Владимир, Сын Волка 2 (СИ) - RedDetonator

Владимир, Сын Волка 2 (СИ) читать книгу онлайн
История никого и ничему не учит.
Её окровавленные жернова перемалывают державы, города и людей, в конце концов, обращая их в пыль и прах, оседающие на страницах учебников.
Но есть один знающий, куда и когда подбросить жменю песка, чтобы попытаться изменить ход этих беспощадных жерновов и получить непредсказуемый результат.
Боги миллиарды раз глумливо смеялись над людскими планами, но ведь возможно, что всё дело в их детализации?
— А просто написать мне статью ты не мог, Вольфыч? — нахмурился Константин Эдуардович.
— Я хочу помочь тебе, а не подставить, — усмехнулся Жириновский. — Это ведь бросок перчатки в лицо психиатрии и психологии! Этой статьёй ты вызываешь всех этих почтенных профессоров на дуэль — всех разом! Если сумеешь обосновать мои наработки и опрокинуть научное сообщество на спину, то академика тебе дадут с разбега и с оттяжечкой!
— А эти данные точны? — спросил Гаськов, внимательно читая текст.
— Если бы я знал, — пожал плечами Владимир. — Но я склоняюсь к мысли, что я прав, а они ошибаются.
— Кризис воспроизводимости… (1) — прошептал генерал-лейтенант.
— Возможно, это назовут «кризисом Гаськова», ха-ха-ха! — рассмеялся Жириновский. — Если сможешь продавить научное сообщество и потребуешь воспроизведения некоторых общепризнанных исследований, на которых основывается современная психологическая наука, то поднимется такой шум, что твою статью будут бурно обсуждать и, само собой, осуждать, даже на Западе! У них, я думаю, точно такая же проблема.
— Но почему ты даёшь мне это? — с недоумением спросил Гаськов. — Ты бы сам мог…

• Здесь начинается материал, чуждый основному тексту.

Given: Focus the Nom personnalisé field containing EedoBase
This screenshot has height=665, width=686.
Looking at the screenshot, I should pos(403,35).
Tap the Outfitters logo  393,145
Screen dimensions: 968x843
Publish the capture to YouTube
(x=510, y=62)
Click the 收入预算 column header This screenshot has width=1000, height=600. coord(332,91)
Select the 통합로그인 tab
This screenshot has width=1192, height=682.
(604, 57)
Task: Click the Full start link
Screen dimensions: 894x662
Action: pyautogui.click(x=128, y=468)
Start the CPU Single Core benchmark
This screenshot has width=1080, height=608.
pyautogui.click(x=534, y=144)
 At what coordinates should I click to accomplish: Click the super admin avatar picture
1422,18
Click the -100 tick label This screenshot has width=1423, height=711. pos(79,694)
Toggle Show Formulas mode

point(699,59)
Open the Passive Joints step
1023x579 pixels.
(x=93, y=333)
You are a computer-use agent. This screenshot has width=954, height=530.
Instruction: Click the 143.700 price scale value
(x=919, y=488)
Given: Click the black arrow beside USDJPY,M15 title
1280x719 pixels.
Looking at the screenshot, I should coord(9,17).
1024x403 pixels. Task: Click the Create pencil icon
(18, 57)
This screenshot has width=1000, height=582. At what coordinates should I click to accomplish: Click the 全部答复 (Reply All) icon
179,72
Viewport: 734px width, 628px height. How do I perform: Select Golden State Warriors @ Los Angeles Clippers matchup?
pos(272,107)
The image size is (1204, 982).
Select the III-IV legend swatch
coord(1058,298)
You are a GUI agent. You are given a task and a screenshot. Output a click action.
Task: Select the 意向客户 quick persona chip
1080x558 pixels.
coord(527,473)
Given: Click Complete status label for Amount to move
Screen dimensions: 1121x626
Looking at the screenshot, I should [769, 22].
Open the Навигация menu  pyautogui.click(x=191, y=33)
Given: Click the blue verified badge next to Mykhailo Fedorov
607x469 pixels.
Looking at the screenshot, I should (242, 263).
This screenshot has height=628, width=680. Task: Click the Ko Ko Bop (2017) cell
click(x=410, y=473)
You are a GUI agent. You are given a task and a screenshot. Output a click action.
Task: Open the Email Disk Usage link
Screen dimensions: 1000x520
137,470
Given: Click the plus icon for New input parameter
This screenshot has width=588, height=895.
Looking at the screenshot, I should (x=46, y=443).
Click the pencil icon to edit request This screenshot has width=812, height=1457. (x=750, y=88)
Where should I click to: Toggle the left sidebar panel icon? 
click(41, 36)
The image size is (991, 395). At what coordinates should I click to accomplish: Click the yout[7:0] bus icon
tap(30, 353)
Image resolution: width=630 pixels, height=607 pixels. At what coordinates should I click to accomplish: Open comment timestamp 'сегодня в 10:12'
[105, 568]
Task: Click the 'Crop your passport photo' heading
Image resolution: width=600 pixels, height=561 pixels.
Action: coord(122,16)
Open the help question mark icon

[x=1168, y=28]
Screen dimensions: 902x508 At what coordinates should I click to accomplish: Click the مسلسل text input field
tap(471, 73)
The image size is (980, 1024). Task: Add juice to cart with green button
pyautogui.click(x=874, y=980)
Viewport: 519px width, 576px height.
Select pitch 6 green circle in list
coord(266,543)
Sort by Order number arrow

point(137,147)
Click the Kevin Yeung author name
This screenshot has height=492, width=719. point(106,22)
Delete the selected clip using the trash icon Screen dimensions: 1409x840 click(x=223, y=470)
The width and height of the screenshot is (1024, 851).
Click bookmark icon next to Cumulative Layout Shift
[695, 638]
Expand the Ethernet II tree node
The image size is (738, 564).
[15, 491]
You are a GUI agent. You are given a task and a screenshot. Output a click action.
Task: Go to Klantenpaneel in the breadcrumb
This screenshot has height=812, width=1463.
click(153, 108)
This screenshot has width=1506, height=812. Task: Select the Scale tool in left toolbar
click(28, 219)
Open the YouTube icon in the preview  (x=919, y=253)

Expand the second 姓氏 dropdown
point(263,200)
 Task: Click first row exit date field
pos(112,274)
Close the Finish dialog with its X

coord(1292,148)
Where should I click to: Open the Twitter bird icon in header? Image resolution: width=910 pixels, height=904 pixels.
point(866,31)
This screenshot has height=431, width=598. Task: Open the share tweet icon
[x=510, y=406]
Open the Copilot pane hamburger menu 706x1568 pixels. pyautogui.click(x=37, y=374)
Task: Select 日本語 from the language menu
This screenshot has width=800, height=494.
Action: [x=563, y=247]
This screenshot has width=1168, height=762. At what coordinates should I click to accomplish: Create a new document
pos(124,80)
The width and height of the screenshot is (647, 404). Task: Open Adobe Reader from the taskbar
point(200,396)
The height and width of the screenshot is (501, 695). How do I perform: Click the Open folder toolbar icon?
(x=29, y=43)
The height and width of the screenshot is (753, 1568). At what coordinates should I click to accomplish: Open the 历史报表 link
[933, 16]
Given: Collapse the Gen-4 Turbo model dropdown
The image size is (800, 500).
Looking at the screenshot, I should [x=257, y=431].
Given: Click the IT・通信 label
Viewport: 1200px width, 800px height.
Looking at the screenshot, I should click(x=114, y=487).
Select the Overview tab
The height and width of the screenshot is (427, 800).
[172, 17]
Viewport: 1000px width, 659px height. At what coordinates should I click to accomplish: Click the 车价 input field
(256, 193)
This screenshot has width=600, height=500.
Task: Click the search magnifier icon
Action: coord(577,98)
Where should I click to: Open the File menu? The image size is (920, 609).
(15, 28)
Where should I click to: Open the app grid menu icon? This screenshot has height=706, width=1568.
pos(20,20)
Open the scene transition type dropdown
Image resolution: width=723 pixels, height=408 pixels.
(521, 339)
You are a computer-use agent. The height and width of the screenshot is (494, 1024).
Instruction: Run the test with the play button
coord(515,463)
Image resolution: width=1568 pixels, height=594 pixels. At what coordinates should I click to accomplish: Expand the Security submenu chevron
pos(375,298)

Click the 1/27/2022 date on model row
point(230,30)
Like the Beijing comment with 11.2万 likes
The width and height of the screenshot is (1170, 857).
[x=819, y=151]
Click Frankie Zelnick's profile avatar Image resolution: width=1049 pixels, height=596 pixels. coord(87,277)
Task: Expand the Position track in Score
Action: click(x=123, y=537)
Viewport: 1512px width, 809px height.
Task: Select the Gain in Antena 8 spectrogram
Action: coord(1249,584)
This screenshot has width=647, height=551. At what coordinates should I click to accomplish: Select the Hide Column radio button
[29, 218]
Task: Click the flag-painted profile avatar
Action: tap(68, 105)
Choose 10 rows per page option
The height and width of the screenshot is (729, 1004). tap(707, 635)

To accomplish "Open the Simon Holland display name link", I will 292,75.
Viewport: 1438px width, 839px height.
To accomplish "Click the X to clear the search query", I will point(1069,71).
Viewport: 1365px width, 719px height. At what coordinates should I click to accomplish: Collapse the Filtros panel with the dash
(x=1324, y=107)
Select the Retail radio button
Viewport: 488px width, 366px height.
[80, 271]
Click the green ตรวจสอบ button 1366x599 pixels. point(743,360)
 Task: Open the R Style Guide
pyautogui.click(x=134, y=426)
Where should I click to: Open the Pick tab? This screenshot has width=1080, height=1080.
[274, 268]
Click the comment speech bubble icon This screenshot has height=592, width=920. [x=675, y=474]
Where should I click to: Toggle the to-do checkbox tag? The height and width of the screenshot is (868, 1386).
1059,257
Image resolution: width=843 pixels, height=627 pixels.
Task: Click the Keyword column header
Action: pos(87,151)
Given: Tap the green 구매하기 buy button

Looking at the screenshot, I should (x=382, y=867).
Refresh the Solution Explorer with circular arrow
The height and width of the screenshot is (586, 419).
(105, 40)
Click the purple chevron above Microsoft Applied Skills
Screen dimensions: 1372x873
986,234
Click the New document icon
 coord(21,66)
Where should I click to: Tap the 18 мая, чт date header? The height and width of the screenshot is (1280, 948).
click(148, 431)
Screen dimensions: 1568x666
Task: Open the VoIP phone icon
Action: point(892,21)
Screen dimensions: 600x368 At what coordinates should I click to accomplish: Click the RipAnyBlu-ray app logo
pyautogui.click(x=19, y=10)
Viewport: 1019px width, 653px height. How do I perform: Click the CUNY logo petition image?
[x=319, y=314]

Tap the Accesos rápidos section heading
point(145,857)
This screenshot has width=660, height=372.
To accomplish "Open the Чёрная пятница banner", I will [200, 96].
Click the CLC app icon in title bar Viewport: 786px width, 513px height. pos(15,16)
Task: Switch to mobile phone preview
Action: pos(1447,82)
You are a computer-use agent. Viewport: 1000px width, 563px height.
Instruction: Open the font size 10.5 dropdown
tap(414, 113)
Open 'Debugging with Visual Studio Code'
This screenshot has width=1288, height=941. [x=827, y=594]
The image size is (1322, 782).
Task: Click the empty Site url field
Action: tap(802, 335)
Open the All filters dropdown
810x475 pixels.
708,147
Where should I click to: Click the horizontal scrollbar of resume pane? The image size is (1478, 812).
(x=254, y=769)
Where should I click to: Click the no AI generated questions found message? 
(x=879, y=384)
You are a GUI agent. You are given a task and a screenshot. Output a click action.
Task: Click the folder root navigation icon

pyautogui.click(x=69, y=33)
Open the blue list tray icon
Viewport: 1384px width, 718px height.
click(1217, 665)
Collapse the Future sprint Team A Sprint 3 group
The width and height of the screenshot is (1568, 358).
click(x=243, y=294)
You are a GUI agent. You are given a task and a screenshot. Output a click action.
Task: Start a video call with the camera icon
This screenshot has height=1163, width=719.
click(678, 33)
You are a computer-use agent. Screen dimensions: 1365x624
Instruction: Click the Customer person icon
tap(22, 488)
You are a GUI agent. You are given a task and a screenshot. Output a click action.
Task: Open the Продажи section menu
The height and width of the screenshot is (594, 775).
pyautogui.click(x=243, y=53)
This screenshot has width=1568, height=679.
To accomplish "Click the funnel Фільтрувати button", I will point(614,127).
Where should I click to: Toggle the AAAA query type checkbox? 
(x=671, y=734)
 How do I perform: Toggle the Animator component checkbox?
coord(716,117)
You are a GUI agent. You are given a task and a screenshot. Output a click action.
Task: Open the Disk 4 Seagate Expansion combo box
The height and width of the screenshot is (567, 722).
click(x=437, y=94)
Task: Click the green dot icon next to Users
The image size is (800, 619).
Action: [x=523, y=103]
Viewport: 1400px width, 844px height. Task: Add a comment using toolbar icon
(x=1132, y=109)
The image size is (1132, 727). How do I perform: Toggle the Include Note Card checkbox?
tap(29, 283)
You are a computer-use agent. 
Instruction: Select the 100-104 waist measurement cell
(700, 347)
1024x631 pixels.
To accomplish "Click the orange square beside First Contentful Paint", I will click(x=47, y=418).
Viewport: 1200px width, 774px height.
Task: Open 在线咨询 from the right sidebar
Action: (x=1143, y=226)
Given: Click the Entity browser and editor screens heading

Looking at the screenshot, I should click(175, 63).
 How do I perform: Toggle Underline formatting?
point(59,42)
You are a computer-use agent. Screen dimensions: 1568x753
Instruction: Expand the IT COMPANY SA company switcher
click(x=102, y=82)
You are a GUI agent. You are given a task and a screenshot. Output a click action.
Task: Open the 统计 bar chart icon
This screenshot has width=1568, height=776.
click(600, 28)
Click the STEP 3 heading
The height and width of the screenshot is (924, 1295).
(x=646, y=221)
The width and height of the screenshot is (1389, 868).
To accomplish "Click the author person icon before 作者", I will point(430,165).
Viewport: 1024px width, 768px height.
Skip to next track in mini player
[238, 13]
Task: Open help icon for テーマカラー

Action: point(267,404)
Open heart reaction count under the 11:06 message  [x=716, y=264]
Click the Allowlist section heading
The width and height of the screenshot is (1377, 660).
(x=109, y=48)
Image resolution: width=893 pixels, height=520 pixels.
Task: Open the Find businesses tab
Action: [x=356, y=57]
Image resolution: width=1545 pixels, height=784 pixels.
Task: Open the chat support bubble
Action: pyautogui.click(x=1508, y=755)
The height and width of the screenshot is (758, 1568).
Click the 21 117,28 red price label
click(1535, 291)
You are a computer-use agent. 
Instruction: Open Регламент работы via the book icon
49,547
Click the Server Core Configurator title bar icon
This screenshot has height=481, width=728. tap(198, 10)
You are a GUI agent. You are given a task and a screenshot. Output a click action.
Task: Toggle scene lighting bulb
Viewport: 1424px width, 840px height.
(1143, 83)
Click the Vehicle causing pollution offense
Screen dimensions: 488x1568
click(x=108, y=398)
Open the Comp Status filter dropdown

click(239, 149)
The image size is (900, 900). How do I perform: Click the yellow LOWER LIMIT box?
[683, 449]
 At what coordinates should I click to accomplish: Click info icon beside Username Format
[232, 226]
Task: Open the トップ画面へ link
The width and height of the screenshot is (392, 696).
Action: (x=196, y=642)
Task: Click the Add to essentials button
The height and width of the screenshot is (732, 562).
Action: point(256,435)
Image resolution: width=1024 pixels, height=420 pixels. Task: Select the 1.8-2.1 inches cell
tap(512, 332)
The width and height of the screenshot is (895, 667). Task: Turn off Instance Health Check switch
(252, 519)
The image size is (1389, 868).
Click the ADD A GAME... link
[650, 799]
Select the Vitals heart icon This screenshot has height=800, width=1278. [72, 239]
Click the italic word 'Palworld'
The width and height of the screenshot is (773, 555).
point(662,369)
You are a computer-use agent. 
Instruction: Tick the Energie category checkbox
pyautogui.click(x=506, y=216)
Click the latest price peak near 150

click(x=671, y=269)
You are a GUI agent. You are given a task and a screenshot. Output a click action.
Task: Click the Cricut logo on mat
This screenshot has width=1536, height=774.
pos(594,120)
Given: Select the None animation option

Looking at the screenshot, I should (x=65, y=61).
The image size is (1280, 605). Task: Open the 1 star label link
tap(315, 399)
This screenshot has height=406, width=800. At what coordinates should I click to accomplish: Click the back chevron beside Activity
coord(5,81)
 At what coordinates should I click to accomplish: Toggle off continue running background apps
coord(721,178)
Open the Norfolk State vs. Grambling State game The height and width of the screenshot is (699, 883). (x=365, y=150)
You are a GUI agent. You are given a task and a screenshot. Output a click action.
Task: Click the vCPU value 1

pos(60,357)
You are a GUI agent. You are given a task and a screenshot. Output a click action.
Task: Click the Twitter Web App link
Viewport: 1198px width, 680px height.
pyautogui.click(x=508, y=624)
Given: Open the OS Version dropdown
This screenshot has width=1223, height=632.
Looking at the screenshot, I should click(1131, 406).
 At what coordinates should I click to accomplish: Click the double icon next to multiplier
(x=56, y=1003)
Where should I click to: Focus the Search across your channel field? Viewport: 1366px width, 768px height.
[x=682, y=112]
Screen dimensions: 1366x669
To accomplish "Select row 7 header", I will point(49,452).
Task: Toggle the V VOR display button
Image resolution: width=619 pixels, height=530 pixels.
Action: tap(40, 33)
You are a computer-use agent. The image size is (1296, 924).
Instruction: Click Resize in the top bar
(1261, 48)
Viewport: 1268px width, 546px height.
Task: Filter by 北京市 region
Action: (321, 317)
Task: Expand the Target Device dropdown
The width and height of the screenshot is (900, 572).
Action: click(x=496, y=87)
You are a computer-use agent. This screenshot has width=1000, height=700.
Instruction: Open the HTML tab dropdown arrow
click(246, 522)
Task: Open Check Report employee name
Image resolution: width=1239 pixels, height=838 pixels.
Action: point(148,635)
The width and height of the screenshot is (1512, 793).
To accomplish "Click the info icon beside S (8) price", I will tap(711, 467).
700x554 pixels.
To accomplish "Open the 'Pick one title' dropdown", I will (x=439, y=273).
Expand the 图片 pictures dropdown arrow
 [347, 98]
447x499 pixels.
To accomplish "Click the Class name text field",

— А мне лишний шум не нужен, — усмехнулся Владимир. — Да и кто я такой? Так, соавтор одной методологии и никому не интересный партийный функционер. А ты — ты уже фигура Академии наук. Тебя, как минимум, прочитают и даже послушают.
— Но зачем это тебе? — спросил Гаськов.
— Как это, зачем? — удивился Жириновский. — Тебе что, не хочется вернуть советскую науку на верный путь? Да, это уничтожит карьеры многих именитых учёных-теоретиков, но не надо было, мерзавцы поганые, фальсифицировать исследования! И, кстати, слово «кризис» — это я сугубо для тебя пометку сделал. В самой статье об этом не пиши — так будет дороже смотреться. Лучше просто поставь вопрос — «а как же так, дорогие товарищи⁈»
Насколько известно Жириновскому, грядущий кризис воспроизводимости касается СССР и постсоветской науки в меньшей степени, потому что долю в 70–75% в ней занимает прикладное направление, с которым этот кризис не может случиться просто в силу объективных причин.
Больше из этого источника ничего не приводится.